Lack of Employee Communication: Why Managers Can’t Listen

A good manager is understanding of setbacks and receptive to new ideas. Their job isn’t just about overseeing the work of others, it’s about removing roadblocks, rethinking problematic parts of the job, and most importantly, listening to their employees.

Although being “open to suggestions” is part of every good manager’s persona, many employees feel that they’re not being heard. This is often voiced as one of the most common work-related complaints of all time:

“My boss just doesn’t listen.”

While this may be true in some cases, the problem isn’t always that “the boss doesn’t listen,” frequently it can be that the employee doesn’t talk. A recent employee communication study based on the Cornell National Social Survey identified exactly what makes employees hold their tongue:

Many fear exactly what you’d expect; that speaking out about a work-related problem can have consequences that threaten their standing and job security. But a significant amount (over 25%) keep their mouth shut not because they fear retaliation, but because they’d rather just save their breath. In other words, no matter how valid their complaint may be, they just don’t think that anyone would listen or care.
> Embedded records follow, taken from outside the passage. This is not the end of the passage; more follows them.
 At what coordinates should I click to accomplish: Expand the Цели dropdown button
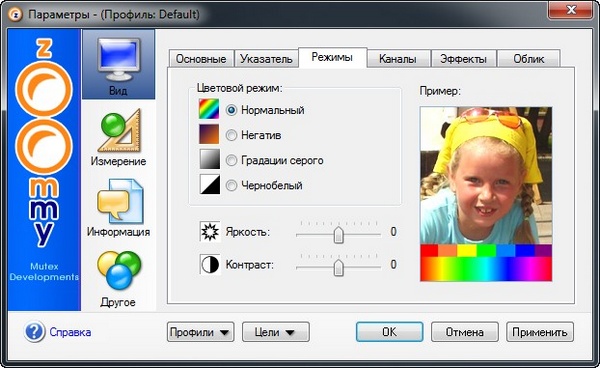[x=276, y=332]
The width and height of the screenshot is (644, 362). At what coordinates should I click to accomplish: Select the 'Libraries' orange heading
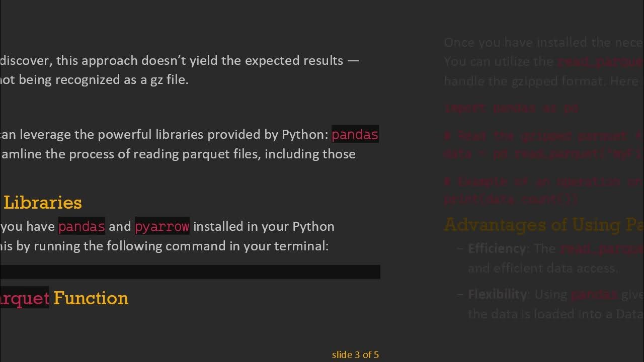tap(43, 203)

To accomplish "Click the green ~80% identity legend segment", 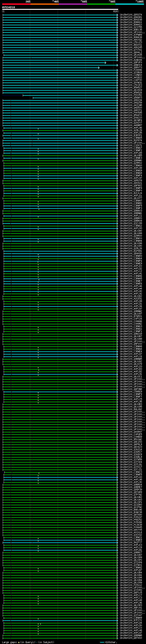I will pyautogui.click(x=101, y=4).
As a result, employees don’t just avoid blowing the whistle on serious scandals; they also steer clear of smaller, easily resolvable problems, many of which would benefit both the individual and the group if addressed.

Clearly an environment that isn’t open to suggestions is missing many chances for improvement. But, whose fault is it that these opportunities aren’t being seized? Is it the manager who is not listening, or the employee who is not talking?

Before you think “my boss doesn’t listen,” make sure that you’ve given them the chance to hear you.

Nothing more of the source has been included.